— REQUIRED ACTION —
Retype word for word the line containing "You are a computer-use" and each line that follows it in the records below, through the last one, with no pictures.

— INFORMATION SUPPLIED —

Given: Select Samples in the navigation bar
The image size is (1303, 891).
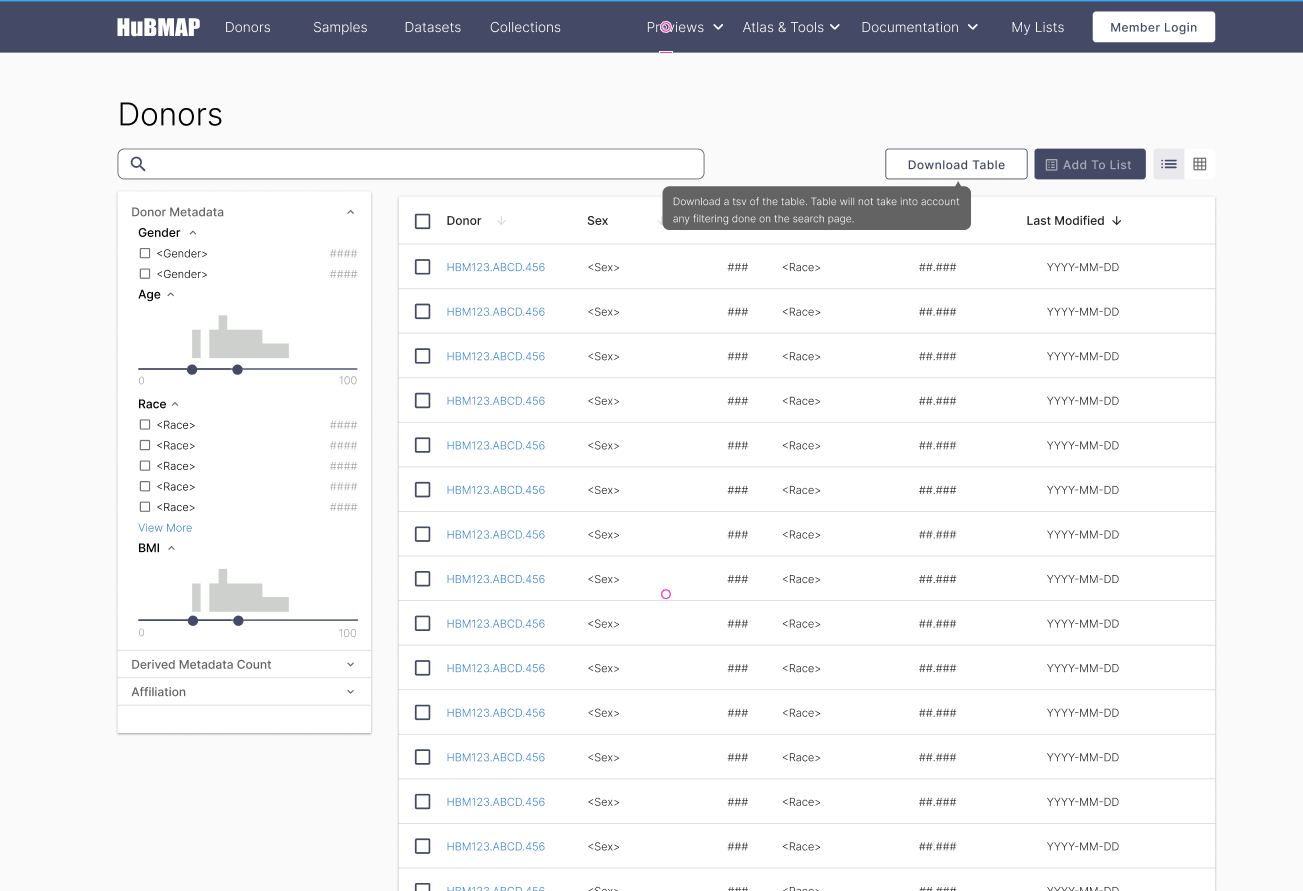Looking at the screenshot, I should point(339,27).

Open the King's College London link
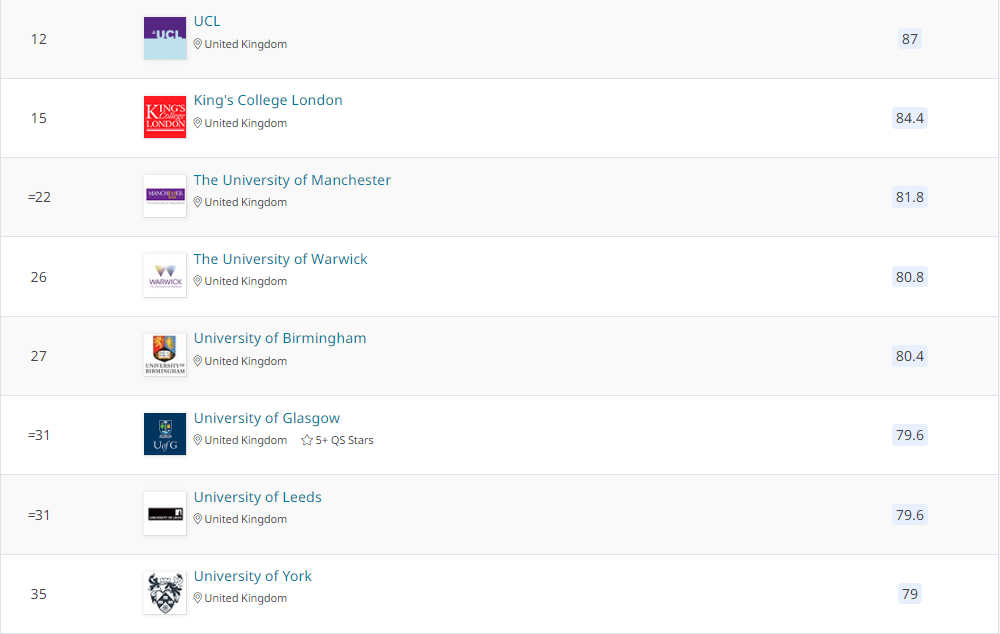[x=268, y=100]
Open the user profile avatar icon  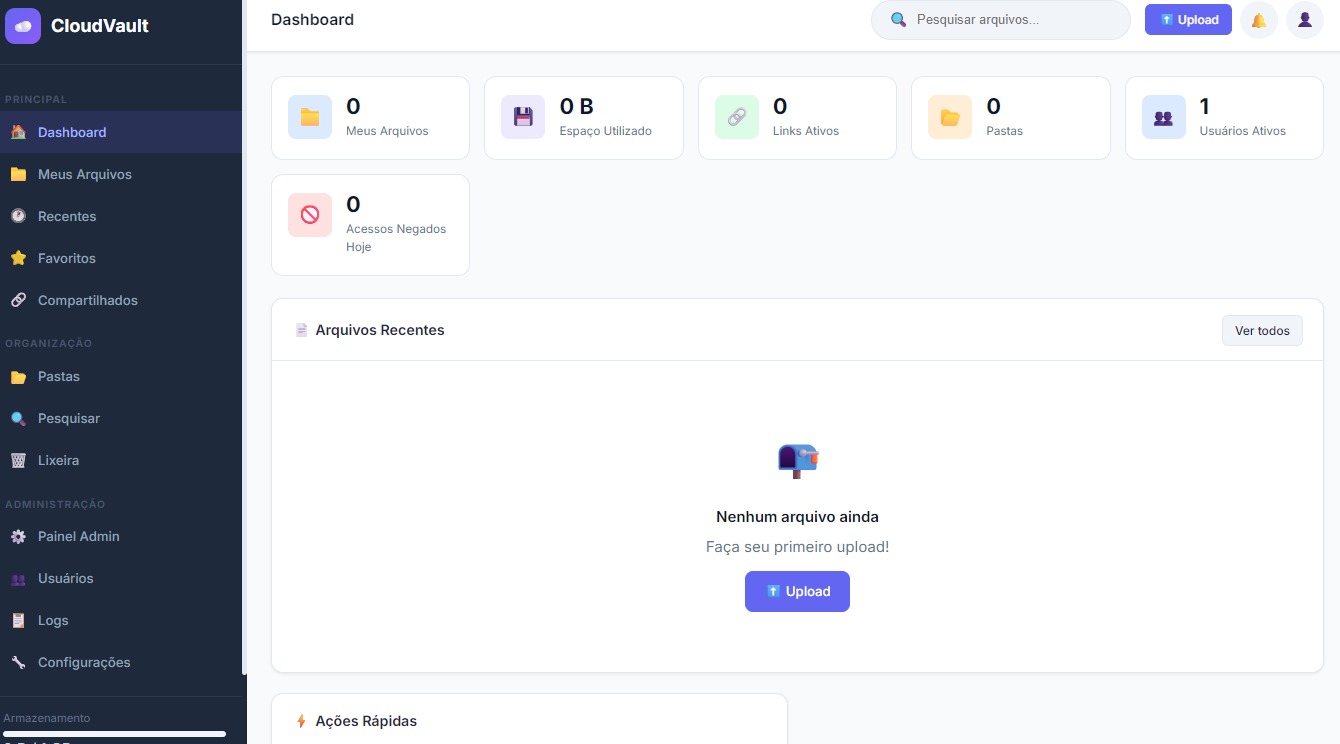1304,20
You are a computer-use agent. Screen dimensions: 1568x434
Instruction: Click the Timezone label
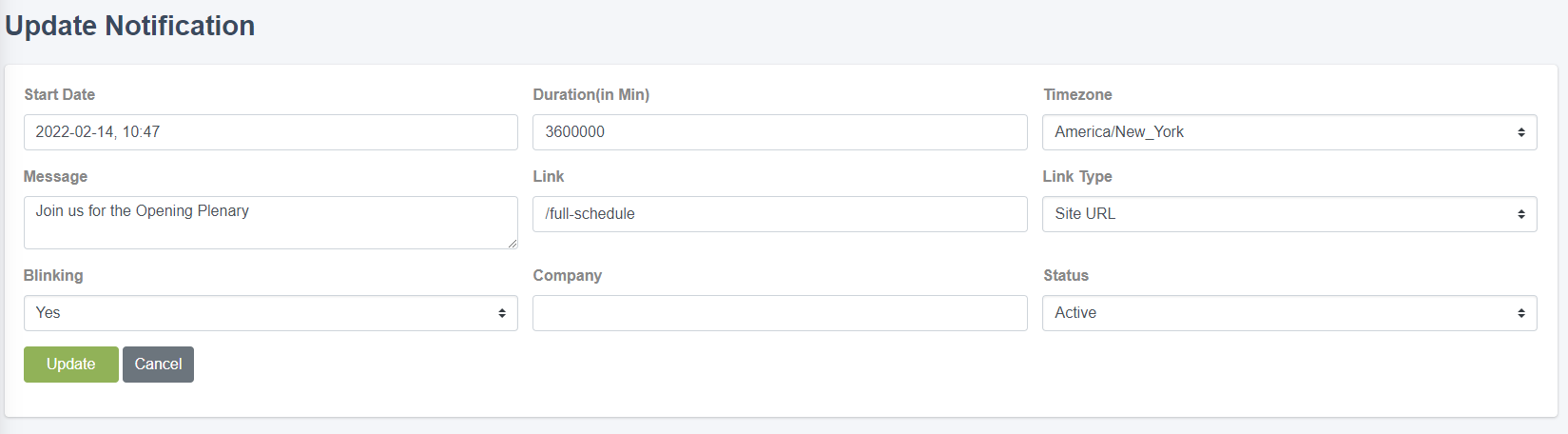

— ANSWER SPACE —
You are a computer-use agent. Screen dimensions: 1568x434
Instruction: Click the Timezone label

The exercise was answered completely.